Webinar Series

fish swimming around a coral reef

The National Marine Sanctuaries Webinar Series provides educators, students, and the interested public with educational and scientific expertise, resources and training to support ocean and climate literacy. This series generally targets formal and informal educators that are engaging students (elementary through college) in formal classroom settings, as well as members of the community in informal educational venues (e.g. after school programs, science centers, aquariums, etc.). However, the series is open to anyone interested in the topics listed below.

For distance learning programs about marine mammals and other protected species in the wild, please visit our Wildlife Viewing Guidelines and the NOAA Fisheries Office of Protected Resources' Marine Life Viewing Guidelines to ensure you are aware of the regulations.

Upcoming Webinars

map of the pacific ocean highlighting the expedition locations

Community-Based Exploration: Discovering The Mysteries of the Deep Pacific With Everyone

June 27, 2024 at 12 pm Hawaiʻi / 3 pm Pacific / 6 pm Eastern

Daniel Wagner, Chief Scientist, Ocean Exploration Trust

Join Ocean Exploration Trust Chief Scientist as he describes the upcoming deep ocean exploration season. Between July-December 2024, the Ocean Exploration Trust and partners will conduct several multi-disciplinary expeditions aboard E/V Nautilus to explore never-before surveyed deep-sea habitats around Jarvis, American Samoa, Howland, Baker and Palau. This webinar will provide an overview of the science objectives of these expeditions, and outline how everyone can participate in these exploratory missions via telepresence technology.

This presentation is hosted by the Mokupāpapa Discovery Center, which is the visitor center for Papahānaumokuākea Marine National Monument in Hilo, Hawaiʻi. This lecture series is also supported by the National Marine Sanctuary Foundation through a grant from the National Fish and Wildlife Foundation.


L to R: Man on a small boat holding a long pole to attach a buoy to a whale to slow it down; aerial view of a research vessel and an entangled whale; a whale breaching after being freed.

Catch and Release: Large Whale Entanglement Response and the Science that Goes with it

August 7, 2024 at 2 pm Hawai`i / 5 pm Pacific / 7 pm Central / 8 pm Eastern

Ed Lyman, Large Whale Entanglement Response Coordinator, NOAA’s Hawaiian Islands Humpback Whale National Marine Sanctuary

Join Ed Lyman, the Hawaiian Islands Humpback Whale National Marine Sanctuary’s Large Whale Entanglement Response Coordinator, to learn about the risks posed by entanglement threat to one of our large whale species – the humpback whale, and the authorized network response to free them and other whales from life-threatening entanglements.
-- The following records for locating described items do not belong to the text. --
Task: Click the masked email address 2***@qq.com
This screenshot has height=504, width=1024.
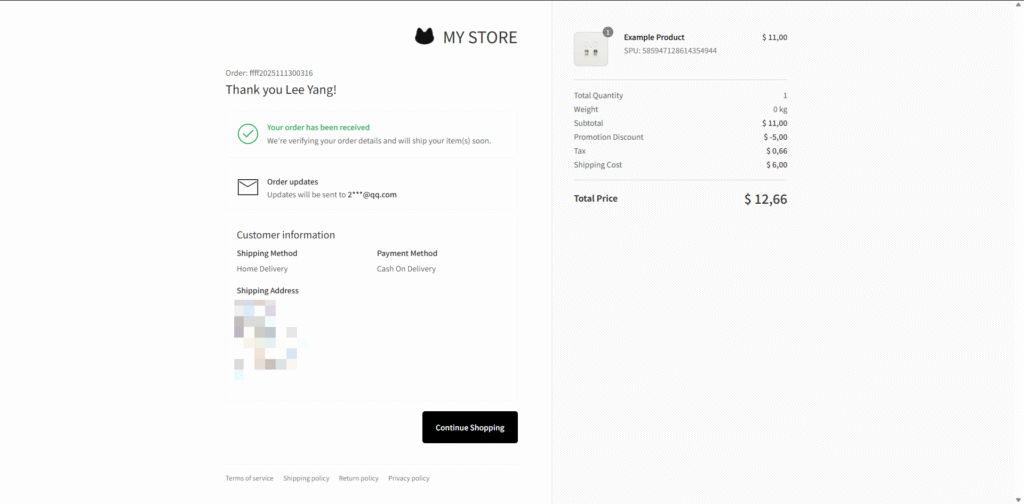Action: pyautogui.click(x=372, y=195)
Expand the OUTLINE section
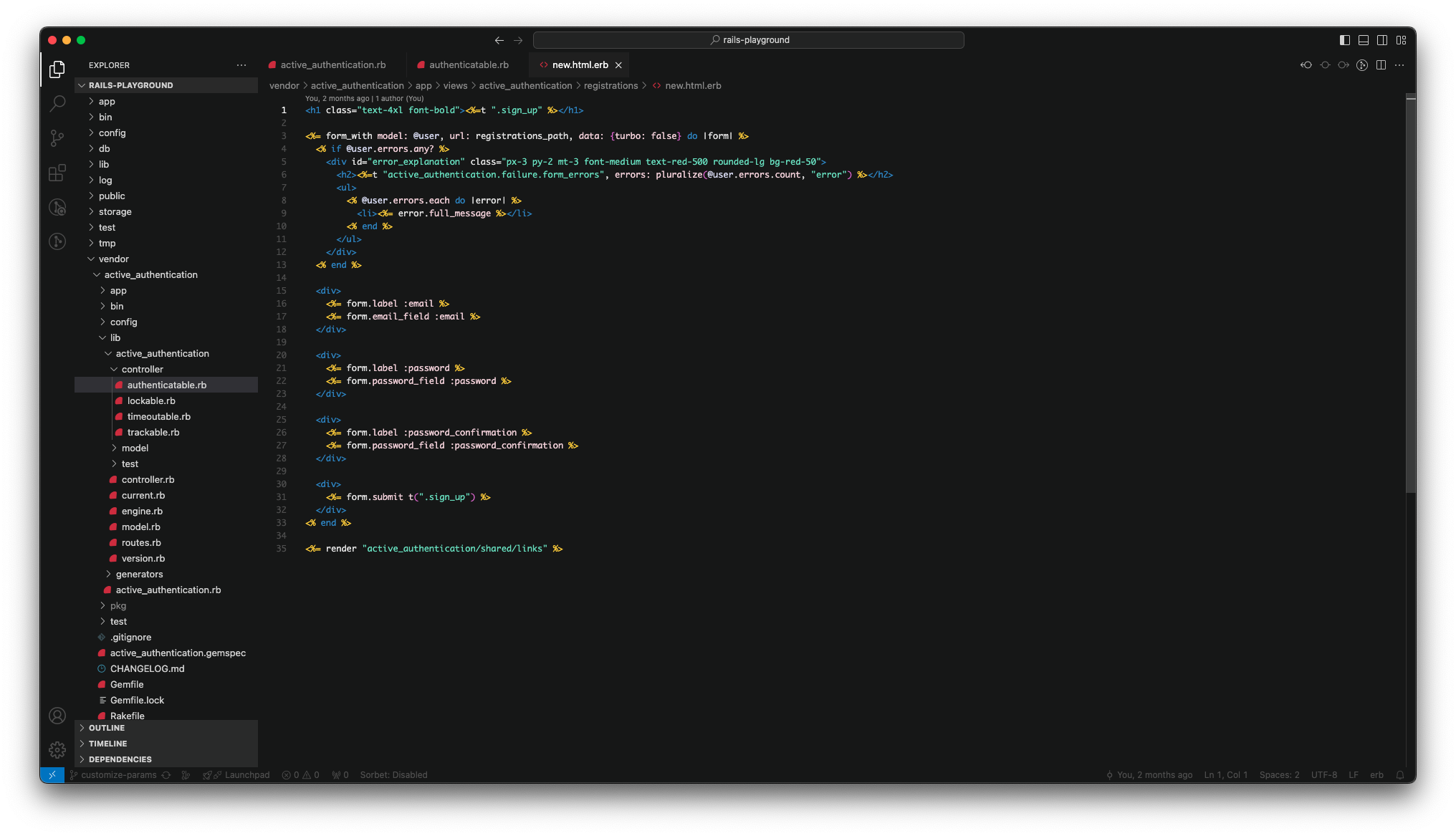 coord(107,728)
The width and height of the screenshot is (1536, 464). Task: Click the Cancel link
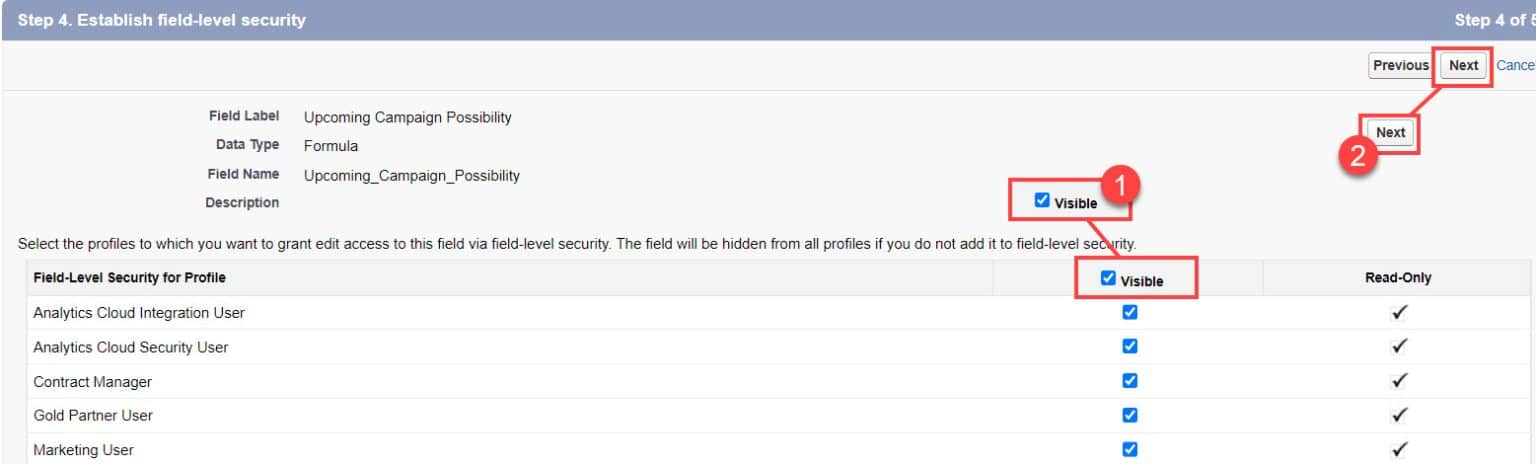1515,65
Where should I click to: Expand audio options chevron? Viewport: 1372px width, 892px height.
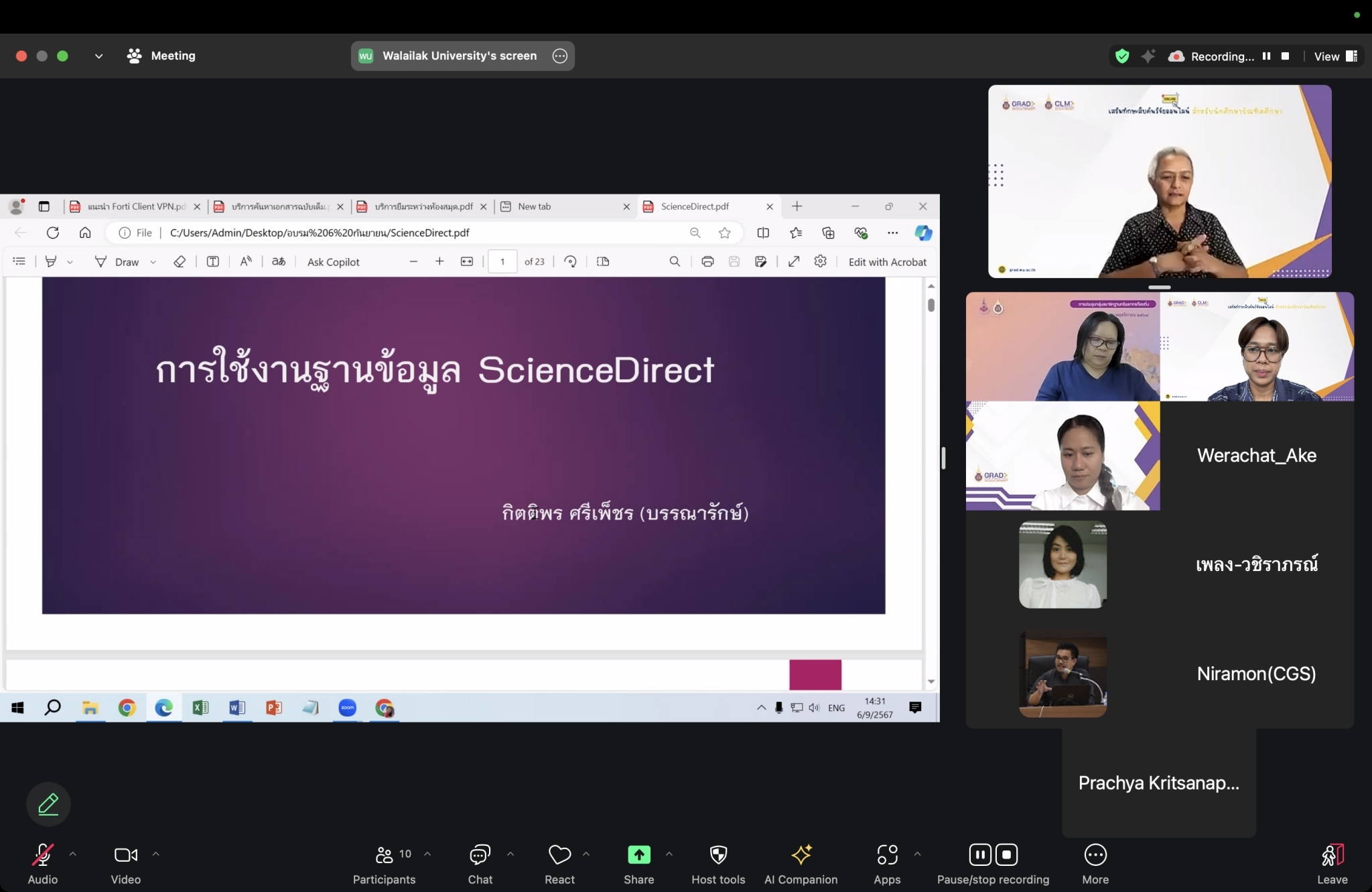(x=73, y=854)
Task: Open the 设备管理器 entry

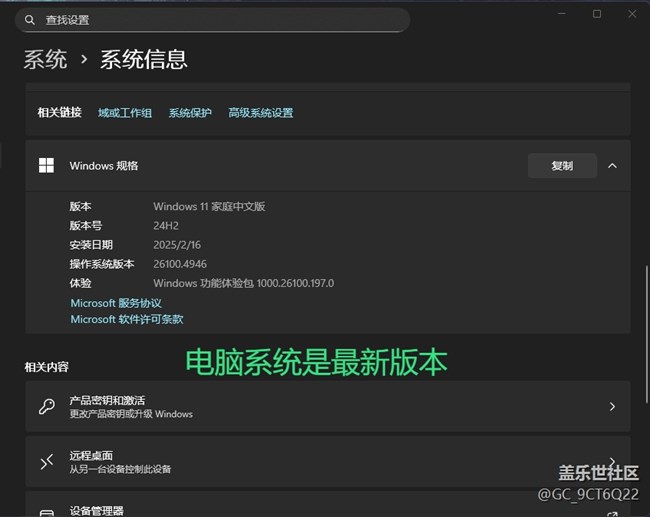Action: point(96,510)
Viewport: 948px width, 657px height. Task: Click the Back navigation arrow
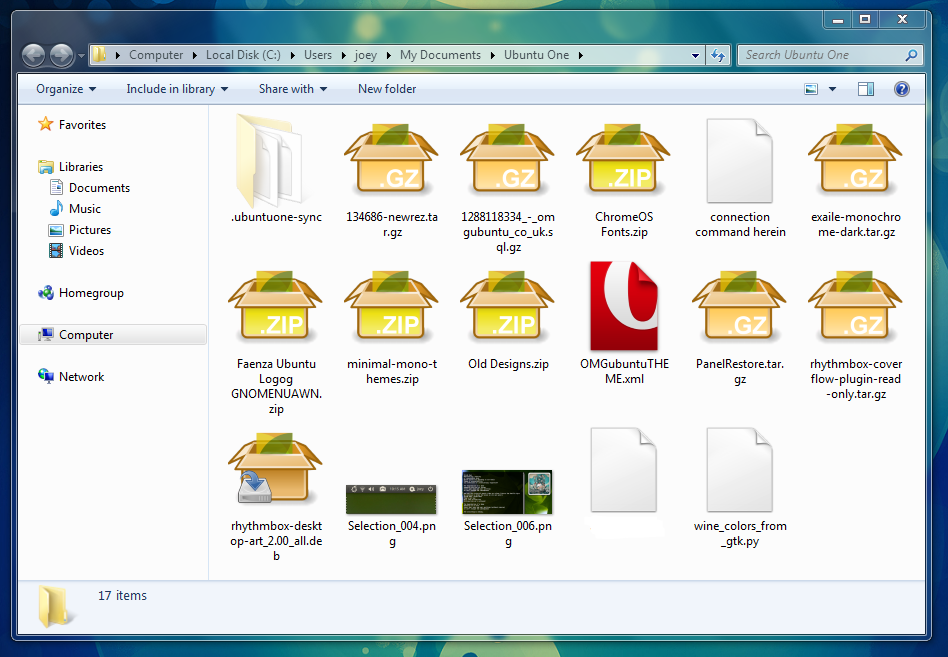(x=33, y=55)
Ed has been responding to entangled large whales for 30 years and has been involved in over a hundred entanglement response efforts. The talk will focus on sanctuary and nearby waters that are the humpback whales’ principal breeding/calving grounds in the North Pacific. Discover how trained and experienced responders free 40-ton entangled whales using cutting-edge tools, techniques and technologies through some exciting imagery. While freeing a whale is beneficial and rewarding, it is the science associated with the effort, such as the use of telemetry, drones, AI image recognition, and photogrammetry, that facilitates the response and helps us better understand the threat as to reduce it in the future for whales and humans alike.


L to R: Deep-sea octopus; giant kelp; seagrass meadow; blue whales at the surface

Teaching Hope: Blue Carbon and Climate Change

August 22, 2024 at 12 pm Hawa`i / 3 pm Pacific / 5 pm Central / 6 pm Eastern

Sara Hutto, Conservation and Climate Program Coordinator and Jennifer Stock, Education and Outreach Coordinator, Greater Farallones Association and Greater Farallones and Cordell Bank National Marine Sanctuaries

Drought, fires, floods, bleaching corals...as impacts from our changing climate become increasingly publicized, and with climate anxiety on the rise among our youth, it's critical that educators bring messages of hope into their classrooms. In this webinar, you'll learn from a NOAA educator and scientist about the inspiring role the ocean plays in mitigating the climate crisis as a carbon sponge. You'll learn about the role of "blue" carbon - the species and habitats that absorb and store carbon in the ocean - and how NOAA is working to better understand and protect these vital resources. You'll also hear about the new Blue Carbon Education and Communication Toolkit, so you can bring these messages into your classroom (or wherever you interact with young people!). Please join us to explore messages of hope in a time of a changing climate.